Cercare
di capire il cristianesimo delle origini attraverso i testi
dell’anticristianesimo di allora (siamo nei secoli che vanno dal I al V) è un utile esercizio del pensiero.
Negli scritti di autori quali Celso
e Porfirio, Epitteto e Marc’Aurelio, Galeno di Pergamo e Luciano di Samosata
(merita ricordare al riguardo la silloge curata nel 1992 da Fabio Ruggiero) ciò
che emerge è la follia dei
cristiani: la loro insensatezza (aponòia), la loro amentia (il termine origina da Cicerone: Cat.

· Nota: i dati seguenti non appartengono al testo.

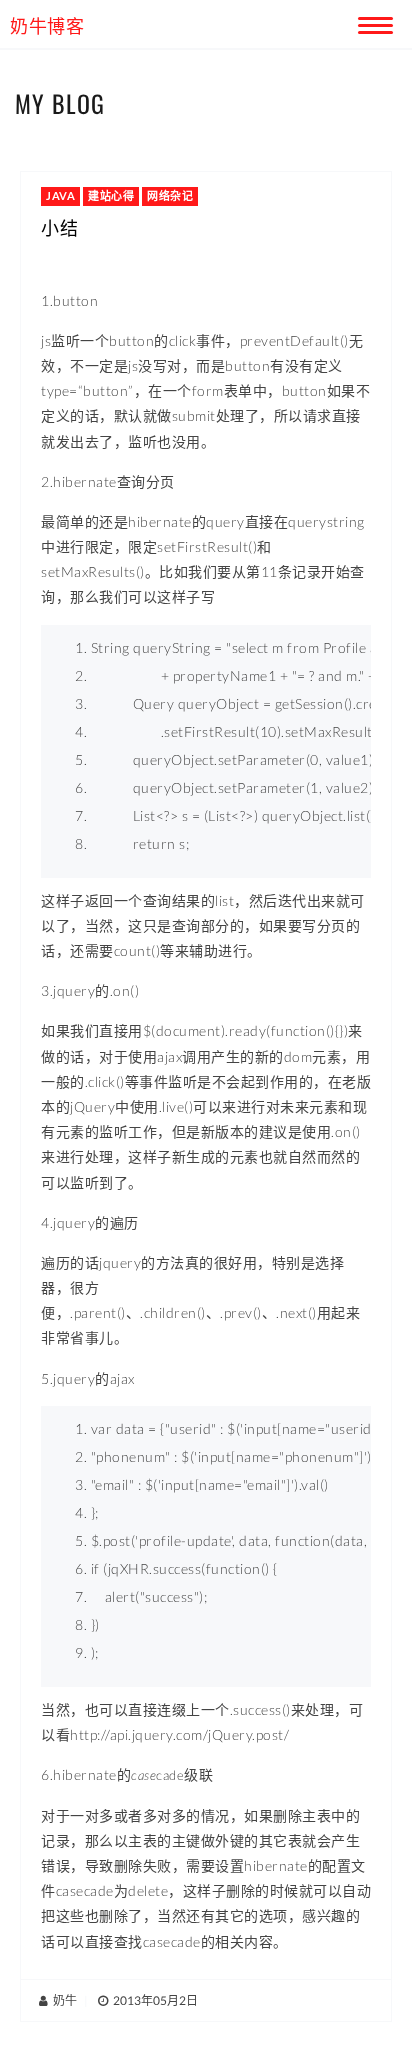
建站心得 (111, 195)
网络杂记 (170, 195)
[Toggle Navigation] (372, 22)
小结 (59, 227)
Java (60, 195)
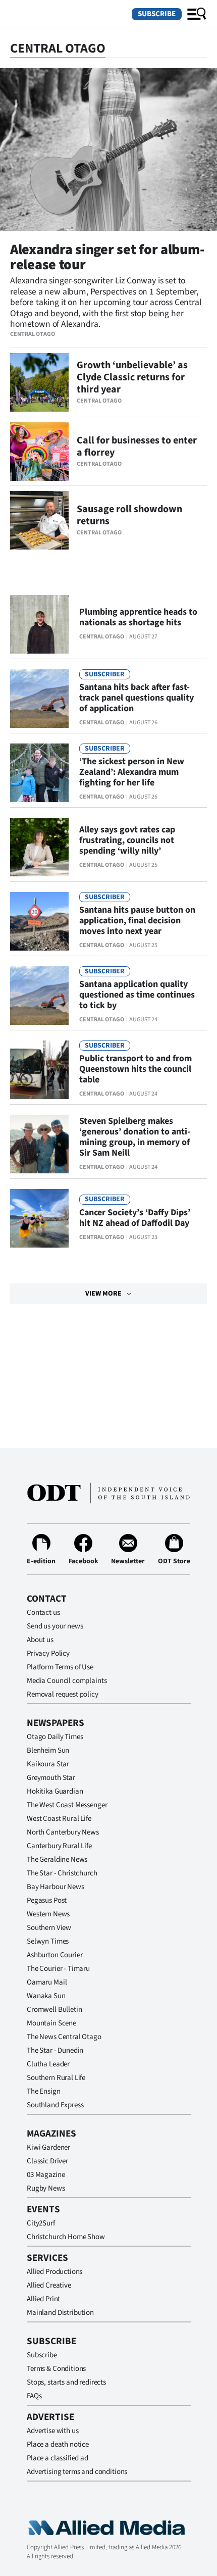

II, 25), la alogìa (Epitteto), l'essere fra il disgraziato e l'imbecille (Luciano usa il termine greco kakodaìmon), l’antifilosoficità, la
pratica della magia (Svetonio), il fanatismo, una ridicola credulità puerile,
l’assenza totale della paura di morire, l’imbattibile vocazione - e
provocazione - al martirio; in poche parole tanto la dabbenaggine quanto il
fanatismo, quanto la irrazionalità, quanto la rozzezza.
il filosofo Celso |
Quegli scrittori, di cui spesso s’ignorano persino i nomi, si
posero a baluardo della cultura antica. Era il loro un buon polemismo, nel
quale si possono ravvisare umanismo e voltairismo ante litteram; ma quella era solo la cultura raffinata dei Gentili e ad
essi non restò che rappresentare un mondo sul quale già era calata la
nostalgia: se scrivevano, era perché la storia aveva già deciso.